Left rejects govt uranium claim
By OUR SPECIAL CORRESPONDENT
New Delhi, May 23: The Left parties said that the government should not try to push for the Indo-US nuclear deal by saying that the country was facing a shortage of uranium which was affecting nuclear power generation.
"We are not buying this argument. We are unable to understand how this shortage is taking place as the government estimates show there is enough uranium to produce 10,000 MW of power when the current production is only 4,000 MW," CPI(M) general secretary Prakash Karat said on Friday.
His statement came days ahead of the UPA-Left meeting on the nuclear deal in which the two sides are discussing proposals on the draft of an India-specific safeguards agreement with the IAEA.
"The so-called fuel shortage is being made a plea to sign the deal," CPI general secretary A.B. Bardhan said. Reacting to reports about fuel shortages affecting nuclear reactors, Mr Karat said, "What is disturbing is to paint the temporary shortage as a permanent scarcity in order to push the nuclear deal."
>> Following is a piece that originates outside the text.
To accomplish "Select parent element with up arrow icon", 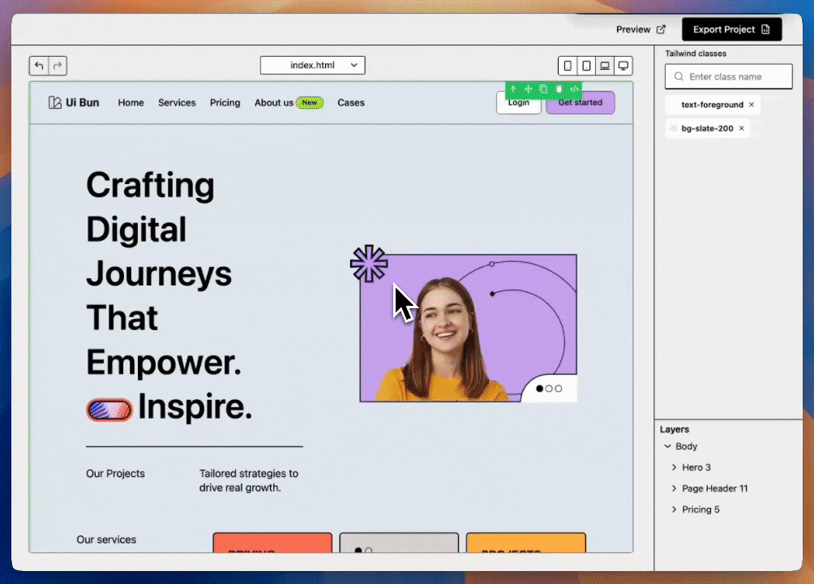I will tap(512, 89).
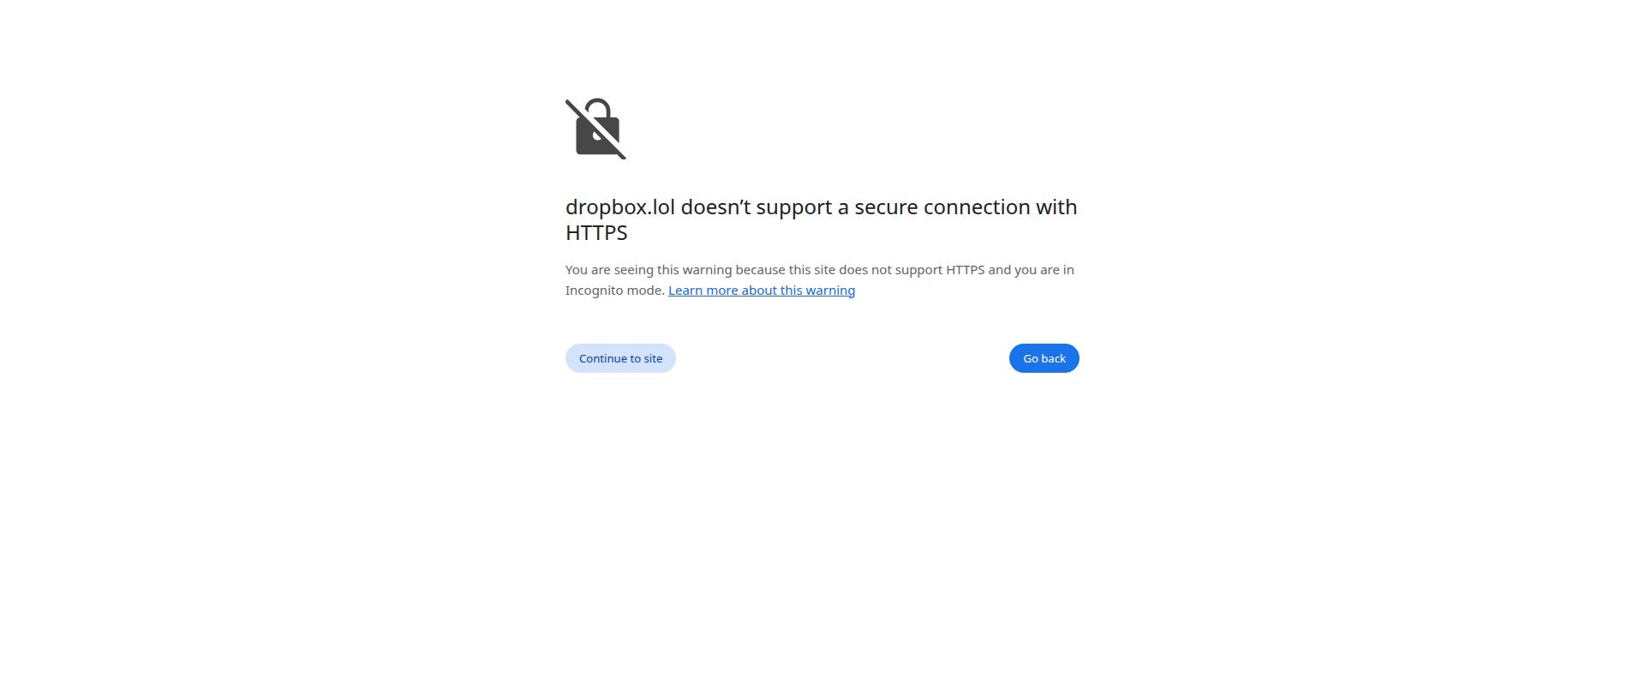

Quoting a press release of the Nuclear Power Corporation and a former director of the Bhabha Atomic Research Centre, the CPI(M) leader said that the shortage was "temporary", and was proved by the estimates of the public sector firm. "The current shortage of uranium is certainly not because the India-US deal has not come through, since the 10,000 MW plan was finalised purely on the basis of proven Indian uranium reserves long before any deal with the US was in the horizon," Mr Karat said. The CPI(M) leader said a "temporary mismatch" between demand and supply of uranium "cannot be the basis to plunge the country into an India-US deal with far-reaching adverse implications."
The government, he said, would reply to the clarifications sought by the Left parties at the May 28 meeting of the UPA-Left committee on the nuclear deal. "But our stand remains. We are not for operationalisation of the 123 agreement," Mr Karat said. Asked whether they would withdraw support if the government took steps to operationalise the deal, he said, "The government has not yet decided to move ahead." On a more lighter note, he said, "We don’t think the government wants to commit Hara Kiri."
"We have not completed discussions on the safeguards agreement. Since they have not given us the text (of the safeguards agreement), we are trying to extract as much as we can from the government," Mr Karat said.